Can you arrange the lines, starting with the one containing "Describe the element at coordinates (1015, 359)" and going on through the one containing "title-underline is located", as a Markdown table with the columns Row and Line, skipping any blank lines?

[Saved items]
--

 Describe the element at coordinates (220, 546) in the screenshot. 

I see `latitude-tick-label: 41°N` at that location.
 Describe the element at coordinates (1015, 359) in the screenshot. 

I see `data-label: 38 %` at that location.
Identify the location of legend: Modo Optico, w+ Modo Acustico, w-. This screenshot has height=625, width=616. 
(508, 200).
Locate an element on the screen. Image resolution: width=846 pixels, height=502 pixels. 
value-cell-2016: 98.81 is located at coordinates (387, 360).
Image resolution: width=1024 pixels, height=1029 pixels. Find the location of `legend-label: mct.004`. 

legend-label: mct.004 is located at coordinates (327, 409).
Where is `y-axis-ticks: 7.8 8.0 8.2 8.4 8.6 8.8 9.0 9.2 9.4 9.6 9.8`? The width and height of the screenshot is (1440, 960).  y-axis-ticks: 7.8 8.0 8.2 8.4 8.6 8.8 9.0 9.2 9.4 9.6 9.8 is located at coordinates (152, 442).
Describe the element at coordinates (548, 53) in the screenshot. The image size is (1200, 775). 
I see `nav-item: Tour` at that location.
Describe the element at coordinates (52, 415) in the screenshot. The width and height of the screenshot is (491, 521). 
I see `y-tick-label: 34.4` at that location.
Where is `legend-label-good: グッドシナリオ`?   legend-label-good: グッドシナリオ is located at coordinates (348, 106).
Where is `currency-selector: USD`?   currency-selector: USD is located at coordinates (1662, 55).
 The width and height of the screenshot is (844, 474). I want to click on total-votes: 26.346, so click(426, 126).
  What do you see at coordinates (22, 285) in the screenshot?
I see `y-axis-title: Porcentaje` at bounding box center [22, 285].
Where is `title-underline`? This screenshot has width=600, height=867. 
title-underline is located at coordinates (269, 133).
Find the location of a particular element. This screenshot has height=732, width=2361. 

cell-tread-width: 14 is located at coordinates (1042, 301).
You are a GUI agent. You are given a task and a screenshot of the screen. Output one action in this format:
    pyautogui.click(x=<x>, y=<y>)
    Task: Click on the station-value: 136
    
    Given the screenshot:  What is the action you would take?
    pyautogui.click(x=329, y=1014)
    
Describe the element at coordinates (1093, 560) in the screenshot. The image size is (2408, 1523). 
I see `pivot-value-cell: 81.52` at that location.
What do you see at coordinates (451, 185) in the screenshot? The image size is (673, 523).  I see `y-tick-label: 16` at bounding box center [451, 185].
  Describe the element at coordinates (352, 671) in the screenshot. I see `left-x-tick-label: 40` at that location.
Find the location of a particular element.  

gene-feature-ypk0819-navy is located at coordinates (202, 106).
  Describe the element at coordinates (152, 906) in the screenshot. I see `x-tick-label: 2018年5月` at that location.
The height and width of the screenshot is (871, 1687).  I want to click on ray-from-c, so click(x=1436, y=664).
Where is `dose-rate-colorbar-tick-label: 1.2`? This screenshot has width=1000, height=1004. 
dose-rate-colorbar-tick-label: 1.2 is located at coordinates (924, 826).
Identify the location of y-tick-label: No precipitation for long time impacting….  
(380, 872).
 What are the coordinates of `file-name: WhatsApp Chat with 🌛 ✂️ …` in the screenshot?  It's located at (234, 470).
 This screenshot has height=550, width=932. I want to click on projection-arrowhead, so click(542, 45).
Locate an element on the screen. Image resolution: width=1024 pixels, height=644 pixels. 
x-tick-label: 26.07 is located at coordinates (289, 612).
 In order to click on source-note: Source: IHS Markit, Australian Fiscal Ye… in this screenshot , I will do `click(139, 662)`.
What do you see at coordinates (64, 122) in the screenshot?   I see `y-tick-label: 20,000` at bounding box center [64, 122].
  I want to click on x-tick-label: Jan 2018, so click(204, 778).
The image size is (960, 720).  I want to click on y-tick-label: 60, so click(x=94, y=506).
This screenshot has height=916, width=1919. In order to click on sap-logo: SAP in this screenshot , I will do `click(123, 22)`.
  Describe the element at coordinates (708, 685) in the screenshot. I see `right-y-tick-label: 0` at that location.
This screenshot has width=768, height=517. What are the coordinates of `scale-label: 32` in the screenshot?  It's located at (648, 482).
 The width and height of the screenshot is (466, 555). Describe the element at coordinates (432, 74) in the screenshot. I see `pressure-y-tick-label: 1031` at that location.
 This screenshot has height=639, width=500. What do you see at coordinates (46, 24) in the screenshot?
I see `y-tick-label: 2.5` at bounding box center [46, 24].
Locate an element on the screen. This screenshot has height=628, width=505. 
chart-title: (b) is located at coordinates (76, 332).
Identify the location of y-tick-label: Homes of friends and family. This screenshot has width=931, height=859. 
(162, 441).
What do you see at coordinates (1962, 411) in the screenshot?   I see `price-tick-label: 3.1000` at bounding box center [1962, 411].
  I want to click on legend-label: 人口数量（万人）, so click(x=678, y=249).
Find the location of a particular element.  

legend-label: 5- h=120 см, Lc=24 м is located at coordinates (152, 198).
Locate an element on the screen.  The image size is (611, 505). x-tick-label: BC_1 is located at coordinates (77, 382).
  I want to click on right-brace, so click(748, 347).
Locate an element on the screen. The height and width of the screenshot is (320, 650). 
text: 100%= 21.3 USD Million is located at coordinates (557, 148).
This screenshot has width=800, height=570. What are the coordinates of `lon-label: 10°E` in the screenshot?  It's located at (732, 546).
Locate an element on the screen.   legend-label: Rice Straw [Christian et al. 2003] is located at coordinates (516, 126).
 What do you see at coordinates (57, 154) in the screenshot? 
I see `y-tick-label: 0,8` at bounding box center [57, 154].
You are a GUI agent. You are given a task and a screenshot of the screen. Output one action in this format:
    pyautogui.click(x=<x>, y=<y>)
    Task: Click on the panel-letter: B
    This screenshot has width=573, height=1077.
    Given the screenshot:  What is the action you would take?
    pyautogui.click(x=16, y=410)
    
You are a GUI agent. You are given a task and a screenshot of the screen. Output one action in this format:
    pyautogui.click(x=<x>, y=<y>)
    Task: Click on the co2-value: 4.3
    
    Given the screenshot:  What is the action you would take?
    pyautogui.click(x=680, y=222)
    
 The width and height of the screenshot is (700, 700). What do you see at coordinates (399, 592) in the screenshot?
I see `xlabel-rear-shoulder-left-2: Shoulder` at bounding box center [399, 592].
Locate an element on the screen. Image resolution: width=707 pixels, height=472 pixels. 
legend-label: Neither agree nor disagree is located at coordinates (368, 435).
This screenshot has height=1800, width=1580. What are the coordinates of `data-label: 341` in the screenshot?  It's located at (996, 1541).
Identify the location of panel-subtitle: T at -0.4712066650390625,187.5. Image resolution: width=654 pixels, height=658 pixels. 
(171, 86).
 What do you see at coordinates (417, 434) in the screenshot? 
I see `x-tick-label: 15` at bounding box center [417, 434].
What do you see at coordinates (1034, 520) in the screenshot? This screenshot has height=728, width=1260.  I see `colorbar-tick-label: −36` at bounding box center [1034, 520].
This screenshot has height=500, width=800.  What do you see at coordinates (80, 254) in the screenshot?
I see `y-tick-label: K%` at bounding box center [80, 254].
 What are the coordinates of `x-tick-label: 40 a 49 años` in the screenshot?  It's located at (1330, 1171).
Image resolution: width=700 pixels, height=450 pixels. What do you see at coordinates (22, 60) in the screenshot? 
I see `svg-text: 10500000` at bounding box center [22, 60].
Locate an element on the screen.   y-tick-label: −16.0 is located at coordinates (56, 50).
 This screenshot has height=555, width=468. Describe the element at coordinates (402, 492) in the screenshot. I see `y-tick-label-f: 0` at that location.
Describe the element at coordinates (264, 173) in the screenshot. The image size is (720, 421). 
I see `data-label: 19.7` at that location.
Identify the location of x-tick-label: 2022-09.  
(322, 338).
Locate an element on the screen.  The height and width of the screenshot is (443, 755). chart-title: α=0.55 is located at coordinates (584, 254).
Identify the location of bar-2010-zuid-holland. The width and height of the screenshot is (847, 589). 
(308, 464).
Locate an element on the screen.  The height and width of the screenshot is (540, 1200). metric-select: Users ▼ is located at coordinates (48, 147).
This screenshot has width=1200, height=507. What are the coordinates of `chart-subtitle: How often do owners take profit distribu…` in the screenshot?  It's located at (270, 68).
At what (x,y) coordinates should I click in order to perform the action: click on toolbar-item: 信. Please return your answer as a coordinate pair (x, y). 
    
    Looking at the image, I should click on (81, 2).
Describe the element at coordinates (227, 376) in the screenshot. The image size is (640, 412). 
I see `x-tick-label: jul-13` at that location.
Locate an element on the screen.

--

## Worked solution
| Row | Line |
|---|---|
| 1 |  Describe the element at coordinates (1015, 359) in the screenshot.  |
| 2 | I see `data-label: 38 %` at that location. |
| 3 | Identify the location of legend: Modo Optico, w+ Modo Acustico, w-. This screenshot has height=625, width=616.  |
| 4 | (508, 200). |
| 5 | Locate an element on the screen. Image resolution: width=846 pixels, height=502 pixels.  |
| 6 | value-cell-2016: 98.81 is located at coordinates (387, 360). |
| 7 | Image resolution: width=1024 pixels, height=1029 pixels. Find the location of `legend-label: mct.004`.  |
| 8 | legend-label: mct.004 is located at coordinates (327, 409). |
| 9 | Where is `y-axis-ticks: 7.8 8.0 8.2 8.4 8.6 8.8 9.0 9.2 9.4 9.6 9.8`? The width and height of the screenshot is (1440, 960).  y-axis-ticks: 7.8 8.0 8.2 8.4 8.6 8.8 9.0 9.2 9.4 9.6 9.8 is located at coordinates (152, 442). |
| 10 | Describe the element at coordinates (548, 53) in the screenshot. The image size is (1200, 775).  |
| 11 | I see `nav-item: Tour` at that location. |
| 12 | Describe the element at coordinates (52, 415) in the screenshot. The width and height of the screenshot is (491, 521).  |
| 13 | I see `y-tick-label: 34.4` at that location. |
| 14 | Where is `legend-label-good: グッドシナリオ`?   legend-label-good: グッドシナリオ is located at coordinates (348, 106). |
| 15 | Where is `currency-selector: USD`?   currency-selector: USD is located at coordinates (1662, 55). |
| 16 |  The width and height of the screenshot is (844, 474). I want to click on total-votes: 26.346, so click(426, 126). |
| 17 |   What do you see at coordinates (22, 285) in the screenshot? |
| 18 | I see `y-axis-title: Porcentaje` at bounding box center [22, 285]. |
| 19 | Where is `title-underline`? This screenshot has width=600, height=867.  |
| 20 | title-underline is located at coordinates (269, 133). |